### Exercise passage ###

A large number of tasks in materials characterisation, biological analysis or medical diagnostics rely on the detection of specific features in images. Most applications do not require particularly high frame rates or resolutions and a webcam often provides sufficient image quality. However, professional software and off the shelf systems are costly and rarely rely on such low cost solutions, leading to unnecessary cost for schools and research teams looking for automated systems.


The Raspberry Pi and its camera module offer fantastic opportunities to develop an open platform for imaging. Previous project students have established a robust framework for designing automated imaging systems. However, microscopy applications in material sciences and biological/biomedical sciences also strongly rely on the establishment of a stable and controlled chemical and physical environment, including temperature, humidity, gas composition, etc. The project will involve the development a custom system for environmental control, including a chamber, set of sensors and control system. It will be applying to monitor experiments either in the field of Biology/Biomedical sciences, or Material sciences.

###

▸ Study questions:
#1 Rewrite the paragraph of the project description beginning "The Raspberry Pi and its camera module" as a short list of its main facts.
#2 According to the project description, why do schools and research teams looking for automated systems face unnecessary cost?
#3 Continue the project description from where it stops.
These records come from a separate source.

### Records ###

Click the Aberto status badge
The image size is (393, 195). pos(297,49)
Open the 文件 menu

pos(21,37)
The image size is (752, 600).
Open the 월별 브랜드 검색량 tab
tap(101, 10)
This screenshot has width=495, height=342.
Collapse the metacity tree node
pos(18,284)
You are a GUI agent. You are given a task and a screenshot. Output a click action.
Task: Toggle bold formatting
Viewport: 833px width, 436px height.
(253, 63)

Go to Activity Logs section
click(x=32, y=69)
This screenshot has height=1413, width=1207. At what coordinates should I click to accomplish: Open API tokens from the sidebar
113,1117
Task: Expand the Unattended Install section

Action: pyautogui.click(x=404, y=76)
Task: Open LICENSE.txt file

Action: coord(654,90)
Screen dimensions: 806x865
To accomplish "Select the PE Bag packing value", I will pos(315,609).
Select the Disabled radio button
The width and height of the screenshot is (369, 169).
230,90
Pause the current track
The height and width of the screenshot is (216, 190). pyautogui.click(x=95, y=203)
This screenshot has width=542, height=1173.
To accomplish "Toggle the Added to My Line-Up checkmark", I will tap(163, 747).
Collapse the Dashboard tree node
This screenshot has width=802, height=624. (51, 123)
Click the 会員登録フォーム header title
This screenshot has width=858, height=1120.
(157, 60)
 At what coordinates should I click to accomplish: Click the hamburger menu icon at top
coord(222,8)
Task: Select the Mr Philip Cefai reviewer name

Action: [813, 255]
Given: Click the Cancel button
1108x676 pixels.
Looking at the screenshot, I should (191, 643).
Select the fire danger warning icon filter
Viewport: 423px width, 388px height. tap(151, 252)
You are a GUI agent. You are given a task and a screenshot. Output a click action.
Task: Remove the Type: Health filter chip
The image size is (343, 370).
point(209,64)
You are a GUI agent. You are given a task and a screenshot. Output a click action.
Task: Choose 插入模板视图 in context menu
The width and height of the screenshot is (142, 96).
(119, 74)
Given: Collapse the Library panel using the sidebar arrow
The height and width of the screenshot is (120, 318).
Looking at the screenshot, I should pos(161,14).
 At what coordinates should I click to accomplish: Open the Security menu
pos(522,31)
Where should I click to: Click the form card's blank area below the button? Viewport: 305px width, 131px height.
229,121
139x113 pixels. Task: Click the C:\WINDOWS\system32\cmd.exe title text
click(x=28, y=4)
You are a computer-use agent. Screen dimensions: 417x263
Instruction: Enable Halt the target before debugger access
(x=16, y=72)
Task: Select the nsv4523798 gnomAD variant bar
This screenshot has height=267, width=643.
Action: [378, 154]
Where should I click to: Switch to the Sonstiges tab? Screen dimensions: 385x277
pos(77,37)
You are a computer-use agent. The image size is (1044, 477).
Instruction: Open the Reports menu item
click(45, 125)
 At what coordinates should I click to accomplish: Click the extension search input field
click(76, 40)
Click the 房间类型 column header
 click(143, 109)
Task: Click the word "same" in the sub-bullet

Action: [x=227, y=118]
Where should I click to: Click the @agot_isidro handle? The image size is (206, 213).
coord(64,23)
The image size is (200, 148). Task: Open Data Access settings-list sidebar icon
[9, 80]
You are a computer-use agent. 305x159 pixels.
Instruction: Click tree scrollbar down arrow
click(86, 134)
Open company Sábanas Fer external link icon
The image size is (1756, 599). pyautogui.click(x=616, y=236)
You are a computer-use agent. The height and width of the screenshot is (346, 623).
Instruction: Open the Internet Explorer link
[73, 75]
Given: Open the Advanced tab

###

▸ Numbered answers:
#1
- The Raspberry Pi and its camera module offer strong opportunities for an open imaging platform.
- Earlier project students built a robust framework for designing automated imaging systems.
- Microscopy in material sciences and biological/biomedical sciences also depends on a stable, controlled chemical and physical environment (temperature, humidity, gas composition, etc.).
- The project will develop a custom environmental control system: a chamber, a set of sensors and a control system.
- It will be applied to monitor experiments in either Biology/Biomedical sciences or Material sciences.

#2 Most image-based tasks don't need high frame rates or resolutions, and a webcam often gives sufficient image quality. Professional software and off-the-shelf systems are costly and rarely use such low-cost solutions, so buyers pay more than these tasks require.

#3
During this project the student will:

- learn about microscopy, imaging and sensing technologies,

- develop her/his team working skills,

- improve her/his communication skills by presenting results and generating public domain documentation.

Funding may be available as a UROP for the summer for the project.


Skills in programming, electronics and/or optics are welcome.

A particular important output will be the documentation throughout the project, including software sharing on github or other open repositories.

Resources available

The student will be allocated a consumables budget of up to £500.

Project students will be required to spend an extra week after the end of their project integrating their work into the OpenLabTools web resource. Students will receive a £250 grant for that purpose. This contribution will not be assessed as part of the MEng project.